Erica Dasher plays Jane Quimby, a teen being raised by her unemployed brother Ben after the death of their father (their mother’s whereabouts are a mystery). When Jane decides to apply for an internship with a major fashion house, but is mistaken for an adult and hired as a personal assistant to Gray Chandler Murray (Andie MacDowell), she decides to take the job to help her brother catch up on the overdue bills.
Taking a page straight out of ‘Hannah Montana,’ from here ‘Jane by Design’ becomes predictable and very familiar as Jane Quimby must juggle the life of an ordinary high school student with her secret life in the glamorous world of fashion.
Final exams clash with fashion shows; family promises are overshadowed by business obligations; romance is complicated by business trips; and all her friends but one have no idea about Jane Quimby’s secret life.

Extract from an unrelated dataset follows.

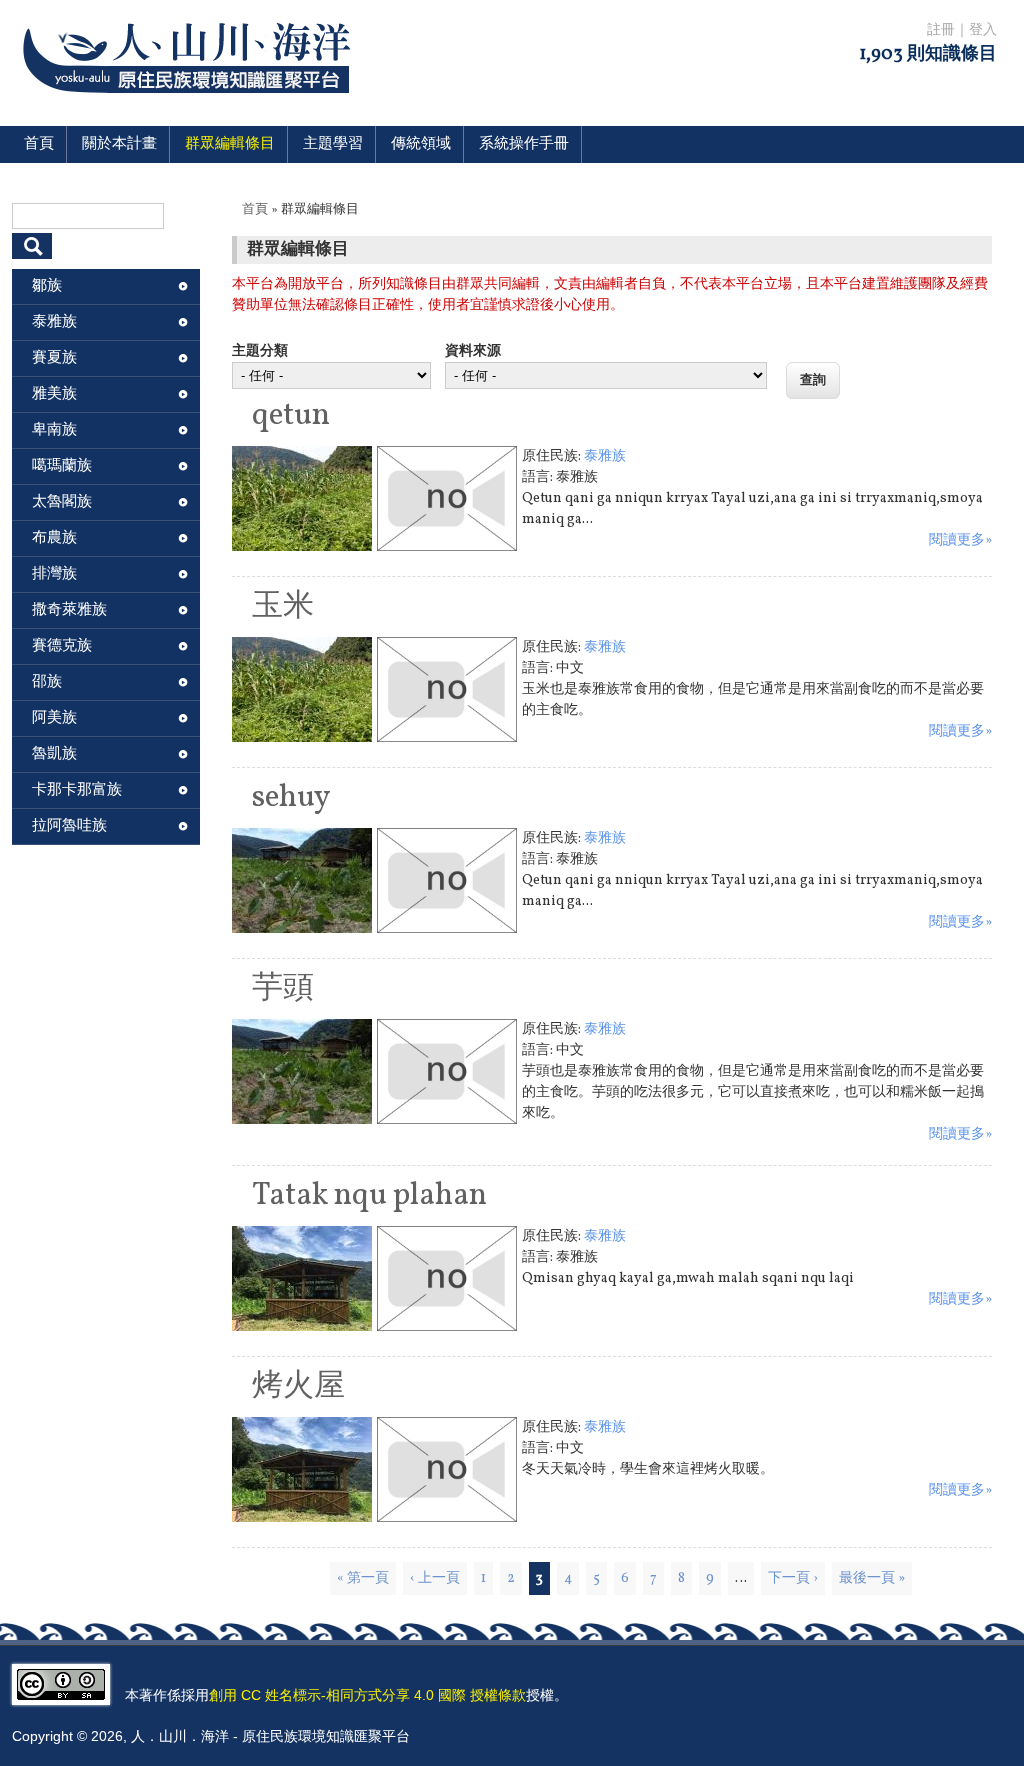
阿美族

Jane’s life becomes even more complicated when brother Ben finally gets a job — at Jane’s high school, and Ben tries to learn to set boundaries for a younger sister who is staying out later and later and whose grades are dropping.

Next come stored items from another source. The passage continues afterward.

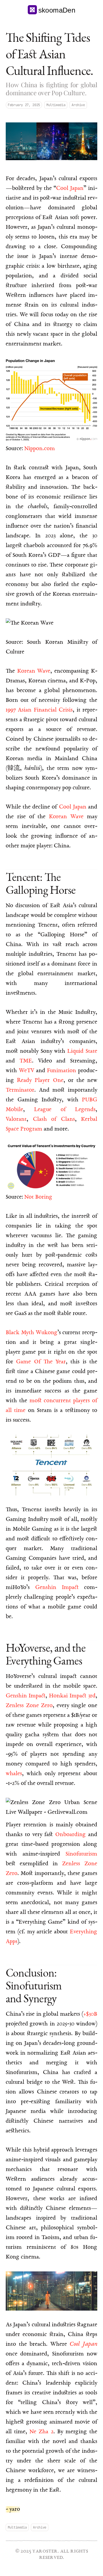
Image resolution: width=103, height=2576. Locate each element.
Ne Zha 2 (41, 2432)
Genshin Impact (57, 1587)
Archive (78, 105)
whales (14, 1774)
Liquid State (82, 1051)
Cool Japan (70, 188)
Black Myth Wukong (32, 1333)
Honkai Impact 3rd (72, 1696)
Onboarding (70, 1835)
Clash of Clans (54, 1119)
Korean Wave (34, 671)
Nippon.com (39, 449)
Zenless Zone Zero (29, 1706)
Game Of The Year (41, 1362)
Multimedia (55, 105)
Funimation (61, 1071)
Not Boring (38, 1197)
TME (25, 1061)
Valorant (16, 1119)
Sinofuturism (81, 1854)
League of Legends (65, 1110)
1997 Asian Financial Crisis (39, 710)
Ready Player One (40, 1080)
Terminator (20, 1090)
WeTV (26, 1071)
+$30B (90, 2014)
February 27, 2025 (24, 105)
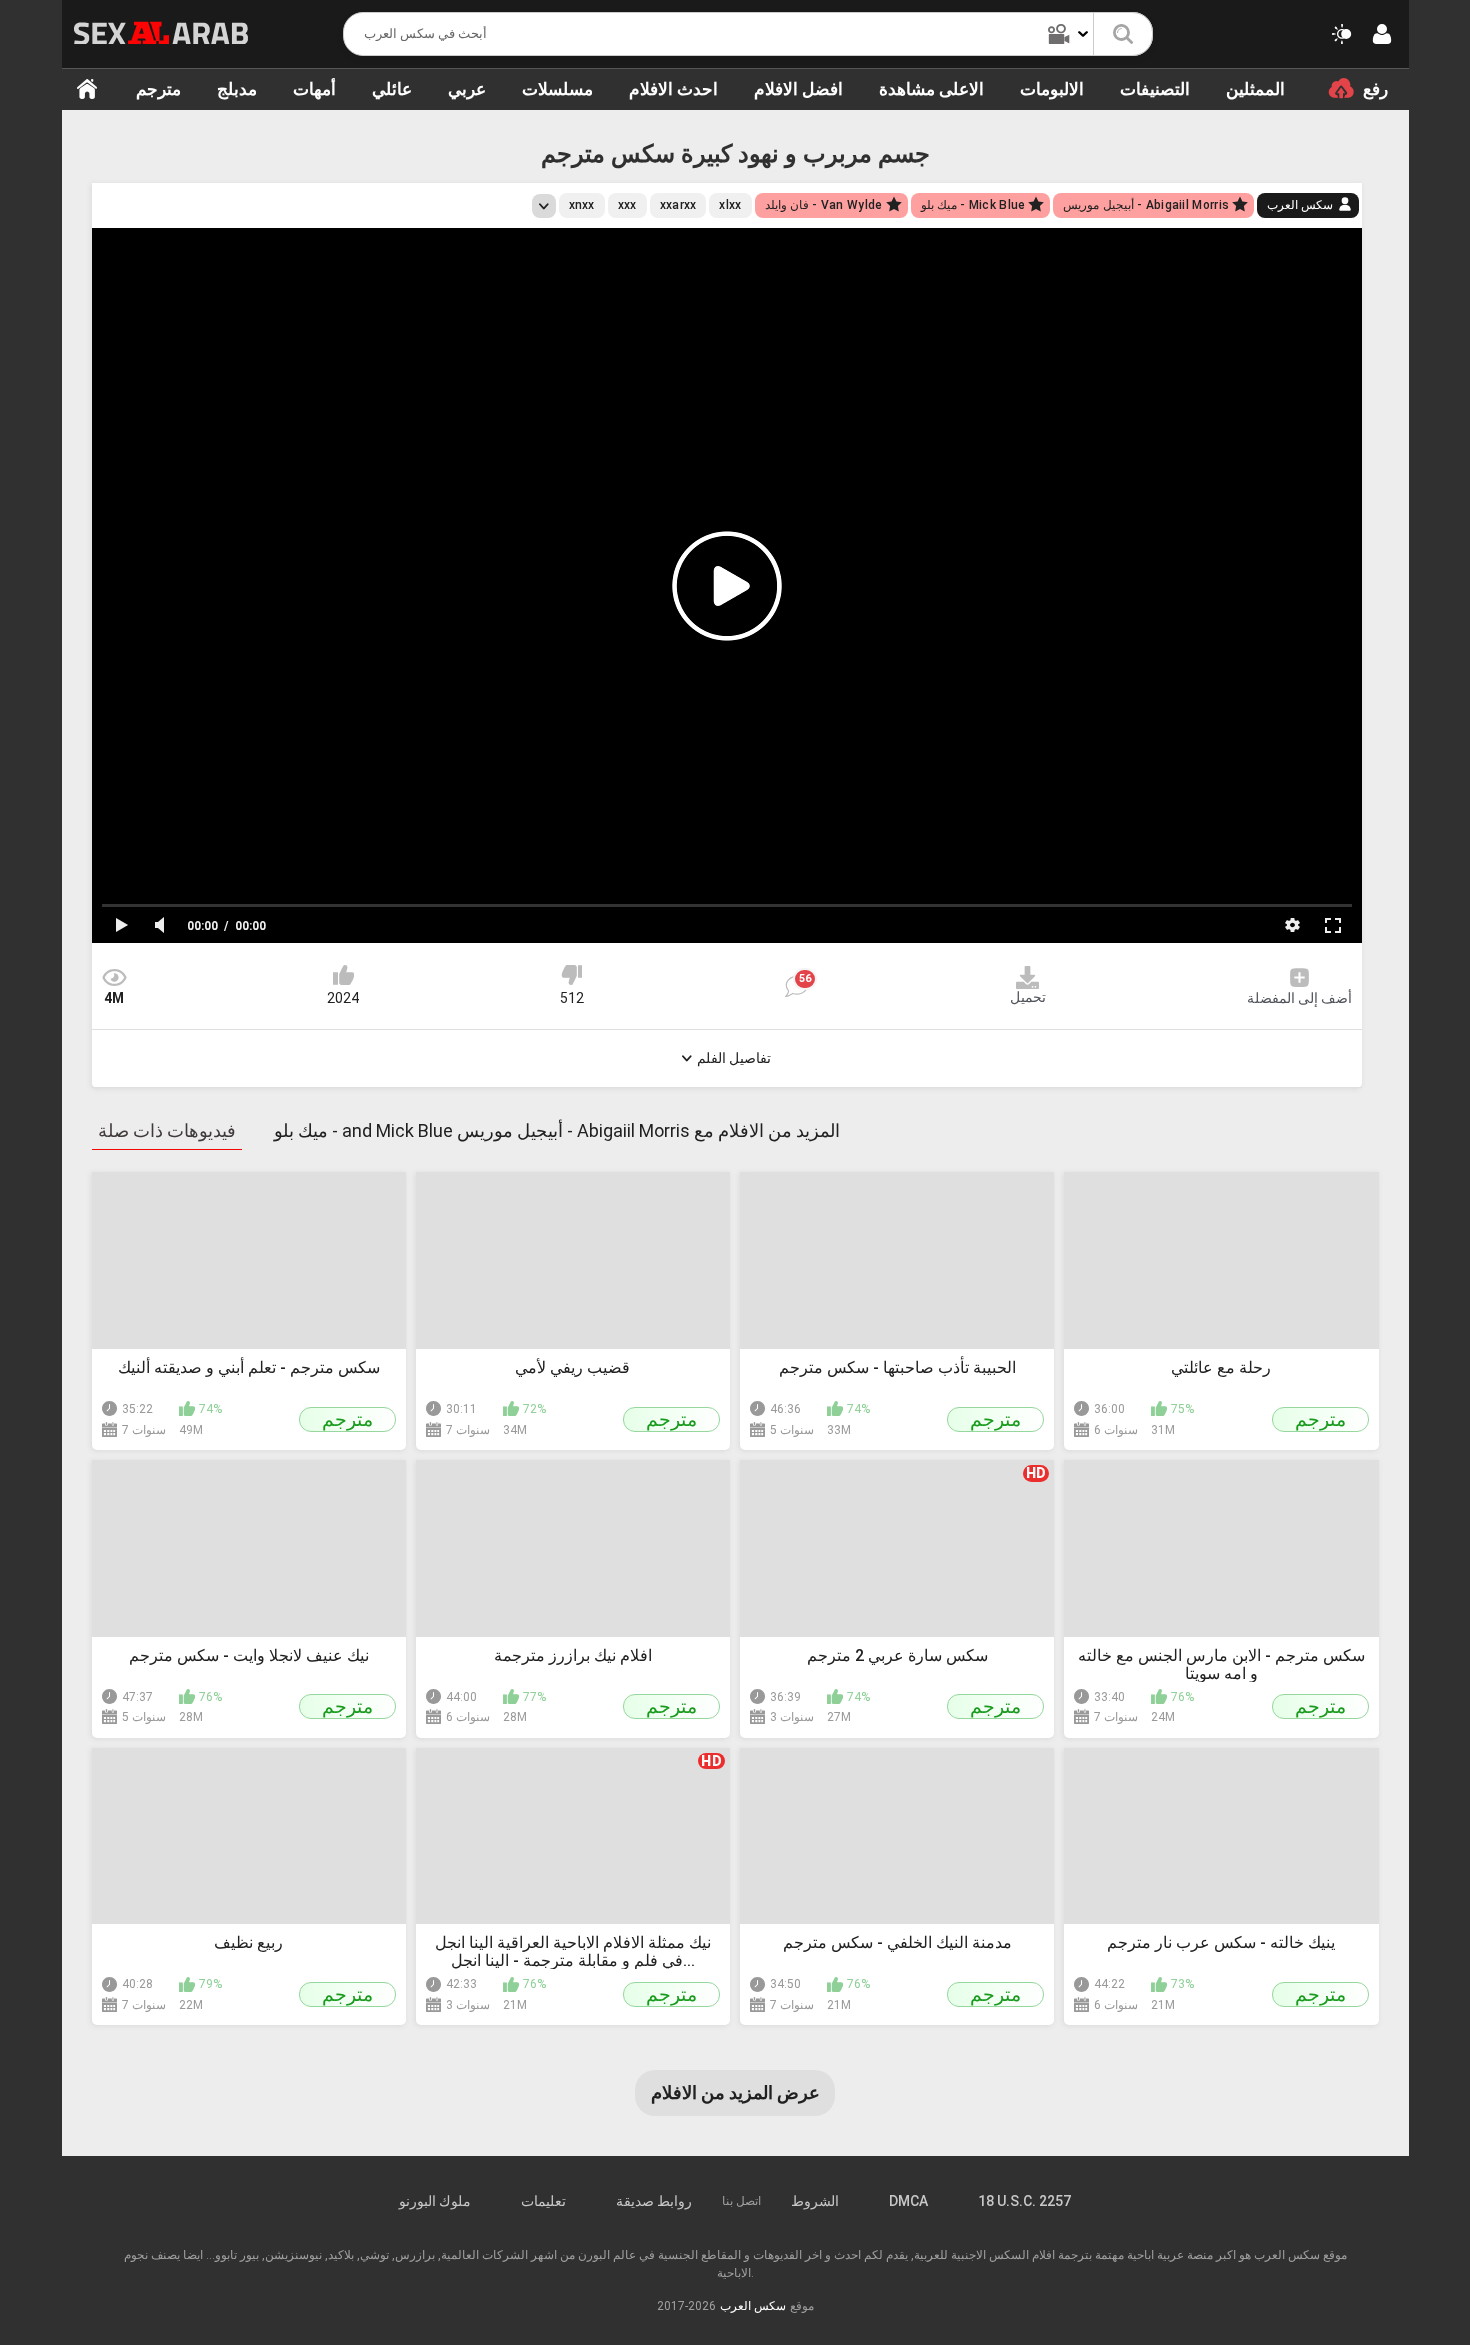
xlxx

Of course there is a solution for Jane — lie about everything. ‘Jane by Design’ carries out ABC Family’s apparent agenda to teach teens some sloppy situational ethics: lies are appropriate when they are necessary; it is okay to disrespect authority if you think you are smarter; it is fine to have sex when you want to; promises are made to be broken; etc.
The cast is enjoyable in a predictable way, except for Andie MacDowell’s disappointingly depth-less Gray Chandler Murray. While it is probably the fault of the script, MacDowell’s emotionless character seems to be all raised eyebrows saying, ‘I need it done immediately.’ MacDowell still looks good, but this role is doing nothing good for her career.
In the ‘Jane by Design’ vs. ‘Hannah Montana’ comparison, Jane Quimby’s character is not nearly as annoying as the other teen who had a secret identity, but the ‘Hannah Montana’ series allowed teens to be teens without pushing them into the adult world in high school. ‘Jane by Design,’ on the other hand, puts teens in numerous adult situations involving alcohol, drugs, sex, disobeying authority, lying, and other activities teens should be encouraged to avoid. While it isn’t as bad as the sleazy ‘The Secret Life of the American Teenager,’ ‘Jane by Design’ needs to go back to the drawing board.